Lucile Boulanger

Lucile Boulanger by Richard Dumas
Professor Gamba

Lucile Boulanger began her first viola da gamba lessons at the age of five with Christine Plubeau, going on to study with Ariane Maurette, Jérôme Hantaï, and finally Christophe Coin at the Paris Conservatoire (CNSMD). She has won many prizes at prestigious international competitions, including the Bach-Abel Competition in Köthen, the Concorso of the Società Umanitaria of Milan, and the Musica Antiqua Competition in Bruges.

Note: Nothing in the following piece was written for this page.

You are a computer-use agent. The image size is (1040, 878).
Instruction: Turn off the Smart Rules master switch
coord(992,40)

Greatly in demand as a chamber music artist, she has played and recorded with Philippe Pierlot and the Ricercar Consort, also with François Lazarevitch, Justin Taylor, Pierre Gallon, the Ensemble l’Achéron and many others; she also regularly appears with larger groups such as Pygmalion directed by Raphaël Pichon. She appears frequently as a recitalist, both in France and elsewhere. Her albums on the Alpha label partnered by keyboard player Arnaud de Pasquale, of Sonatas by Bach (2012) and works by Graun and C.P.E. Bach (2015), have been widely acclaimed.

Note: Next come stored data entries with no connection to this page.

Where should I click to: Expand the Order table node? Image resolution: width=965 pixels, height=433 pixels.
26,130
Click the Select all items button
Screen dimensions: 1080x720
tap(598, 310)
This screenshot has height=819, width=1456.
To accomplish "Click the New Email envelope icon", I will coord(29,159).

In 2018 she released a solo recording (on Harmonia Mundi) devoted to Forqueray and his love of the Italian violin sonata. BBC Music Magazine judged this disc ‘irresistible’, comparing its artistic freedom to that of Jacqueline du Pré, and French reviewers were no less laudatory: ‘by turns one marvels at its sheer energy, shivers at its caressing phrasing, reels at its naked emotion – but throughout there is the same accuracy and consistency.’ Her album of solo viol music by Bach and Abel, released in 2022, received multiple accolades (including a ffff from Télérama, a Diapason d’or of the Year, and a ‘Discos Excepcionales' rating from Scherzo) and enjoyed huge success with the listening public. 2022 also saw the birth of the staged spectacle Phénix, the fruit of her collaboration with hip-hop choreographer Mourad Merzouki.

In 2023 she was the first viol player to be nominated in the Instrumental Soloist category at the Victoires de la Musique. Refusing to restrict the viola da gamba to being merely the repository of a bygone aesthetic tradition, her programmes are aimed at expanding and emancipating her instrument’s repertoire, not just through transcriptions, but by commissioning contemporary works.